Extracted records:
□ □ □ □

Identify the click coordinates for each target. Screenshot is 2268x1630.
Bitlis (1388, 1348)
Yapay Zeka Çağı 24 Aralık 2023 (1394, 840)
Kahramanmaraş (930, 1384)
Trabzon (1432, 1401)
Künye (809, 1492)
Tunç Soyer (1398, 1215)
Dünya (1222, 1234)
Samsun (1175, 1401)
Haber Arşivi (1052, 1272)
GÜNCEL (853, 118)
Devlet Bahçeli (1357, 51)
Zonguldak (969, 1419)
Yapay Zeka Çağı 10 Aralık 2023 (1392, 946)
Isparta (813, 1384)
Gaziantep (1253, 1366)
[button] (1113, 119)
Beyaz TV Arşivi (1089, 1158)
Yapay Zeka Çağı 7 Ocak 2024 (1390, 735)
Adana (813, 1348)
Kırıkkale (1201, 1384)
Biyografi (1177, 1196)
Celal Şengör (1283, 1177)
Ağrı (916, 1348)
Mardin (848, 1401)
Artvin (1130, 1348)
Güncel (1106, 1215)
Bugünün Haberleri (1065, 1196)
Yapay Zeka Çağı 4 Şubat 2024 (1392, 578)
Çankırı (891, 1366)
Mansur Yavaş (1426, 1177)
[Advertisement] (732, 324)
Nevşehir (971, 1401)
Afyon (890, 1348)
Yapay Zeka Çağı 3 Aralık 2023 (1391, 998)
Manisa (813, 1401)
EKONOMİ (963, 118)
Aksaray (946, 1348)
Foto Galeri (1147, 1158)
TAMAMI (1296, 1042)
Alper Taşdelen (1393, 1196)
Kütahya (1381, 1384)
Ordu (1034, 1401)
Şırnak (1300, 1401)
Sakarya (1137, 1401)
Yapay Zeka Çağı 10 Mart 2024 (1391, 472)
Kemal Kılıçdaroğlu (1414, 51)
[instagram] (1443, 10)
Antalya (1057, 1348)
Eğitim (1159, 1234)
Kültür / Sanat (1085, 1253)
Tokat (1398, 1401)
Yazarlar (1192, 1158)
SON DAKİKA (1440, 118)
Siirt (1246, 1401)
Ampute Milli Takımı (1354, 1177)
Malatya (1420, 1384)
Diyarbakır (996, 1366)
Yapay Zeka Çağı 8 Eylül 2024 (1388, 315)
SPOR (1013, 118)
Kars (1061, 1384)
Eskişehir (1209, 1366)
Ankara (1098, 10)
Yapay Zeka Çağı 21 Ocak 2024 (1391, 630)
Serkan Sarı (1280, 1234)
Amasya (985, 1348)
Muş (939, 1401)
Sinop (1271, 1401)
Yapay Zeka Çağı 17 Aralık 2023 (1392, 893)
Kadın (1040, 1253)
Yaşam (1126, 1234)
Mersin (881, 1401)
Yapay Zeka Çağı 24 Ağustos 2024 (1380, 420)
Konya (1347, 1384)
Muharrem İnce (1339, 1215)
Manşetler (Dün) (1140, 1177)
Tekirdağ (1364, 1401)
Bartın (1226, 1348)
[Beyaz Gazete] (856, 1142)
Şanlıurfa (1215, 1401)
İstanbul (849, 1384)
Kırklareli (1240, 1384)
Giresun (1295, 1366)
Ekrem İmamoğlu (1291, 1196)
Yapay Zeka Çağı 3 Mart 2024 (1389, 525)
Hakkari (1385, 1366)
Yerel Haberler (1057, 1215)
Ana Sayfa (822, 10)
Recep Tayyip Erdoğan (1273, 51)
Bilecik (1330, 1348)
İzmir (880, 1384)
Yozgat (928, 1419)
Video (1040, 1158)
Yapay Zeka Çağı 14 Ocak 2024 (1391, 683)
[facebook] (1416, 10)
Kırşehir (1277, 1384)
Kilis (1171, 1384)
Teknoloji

□ □ □ □

All records must be repeated exactly, with none skipped.

- OUTPUT -
Identify the click coordinates for each target. Screenshot is 2268x1630.
Bitlis (1388, 1348)
Yapay Zeka Çağı 24 Aralık 2023 (1394, 840)
Kahramanmaraş (930, 1384)
Trabzon (1432, 1401)
Künye (809, 1492)
Tunç Soyer (1398, 1215)
Dünya (1222, 1234)
Samsun (1175, 1401)
Haber Arşivi (1052, 1272)
GÜNCEL (853, 118)
Devlet Bahçeli (1357, 51)
Zonguldak (969, 1419)
Yapay Zeka Çağı 10 Aralık 2023 (1392, 946)
Isparta (813, 1384)
Gaziantep (1253, 1366)
[button] (1113, 119)
Beyaz TV Arşivi (1089, 1158)
Yapay Zeka Çağı 7 Ocak 2024 (1390, 735)
Adana (813, 1348)
Kırıkkale (1201, 1384)
Biyografi (1177, 1196)
Celal Şengör (1283, 1177)
Ağrı (916, 1348)
Mardin (848, 1401)
Artvin (1130, 1348)
Güncel (1106, 1215)
Bugünün Haberleri (1065, 1196)
Yapay Zeka Çağı 4 Şubat 2024 (1392, 578)
Çankırı (891, 1366)
Mansur Yavaş (1426, 1177)
[Advertisement] (732, 324)
Nevşehir (971, 1401)
Afyon (890, 1348)
Yapay Zeka Çağı 3 Aralık 2023 (1391, 998)
Manisa (813, 1401)
EKONOMİ (963, 118)
Aksaray (946, 1348)
Foto Galeri (1147, 1158)
TAMAMI (1296, 1042)
Alper Taşdelen (1393, 1196)
Kütahya (1381, 1384)
Ordu (1034, 1401)
Şırnak (1300, 1401)
Sakarya (1137, 1401)
Yapay Zeka Çağı 10 Mart 2024 (1391, 472)
Kemal Kılıçdaroğlu (1414, 51)
[instagram] (1443, 10)
Antalya (1057, 1348)
Eğitim (1159, 1234)
Kültür / Sanat (1085, 1253)
Tokat (1398, 1401)
Yazarlar (1192, 1158)
SON DAKİKA (1440, 118)
Siirt (1246, 1401)
Ampute Milli Takımı (1354, 1177)
Malatya (1420, 1384)
Diyarbakır (996, 1366)
Yapay Zeka Çağı 8 Eylül 2024 (1388, 315)
SPOR (1013, 118)
Kars (1061, 1384)
Eskişehir (1209, 1366)
Ankara (1098, 10)
Yapay Zeka Çağı 21 Ocak 2024 (1391, 630)
Serkan Sarı (1280, 1234)
Amasya (985, 1348)
Muş (939, 1401)
Sinop (1271, 1401)
Yapay Zeka Çağı 17 Aralık 2023 (1392, 893)
Kadın (1040, 1253)
Yaşam (1126, 1234)
Mersin (881, 1401)
Yapay Zeka Çağı 24 Ağustos 2024 (1380, 420)
Konya (1347, 1384)
Muharrem İnce (1339, 1215)
Manşetler (Dün) (1140, 1177)
Tekirdağ (1364, 1401)
Bartın (1226, 1348)
[Beyaz Gazete] (856, 1142)
Şanlıurfa (1215, 1401)
İstanbul (849, 1384)
Kırklareli (1240, 1384)
Giresun (1295, 1366)
Ekrem İmamoğlu (1291, 1196)
Yapay Zeka Çağı 3 Mart 2024 (1389, 525)
Hakkari (1385, 1366)
Yerel Haberler (1057, 1215)
Ana Sayfa (822, 10)
Recep Tayyip Erdoğan (1273, 51)
Bilecik (1330, 1348)
İzmir (880, 1384)
Yozgat (928, 1419)
Video (1040, 1158)
Yapay Zeka Çağı 14 Ocak 2024 (1391, 683)
[facebook] (1416, 10)
Kırşehir (1277, 1384)
Kilis (1171, 1384)
Teknoloji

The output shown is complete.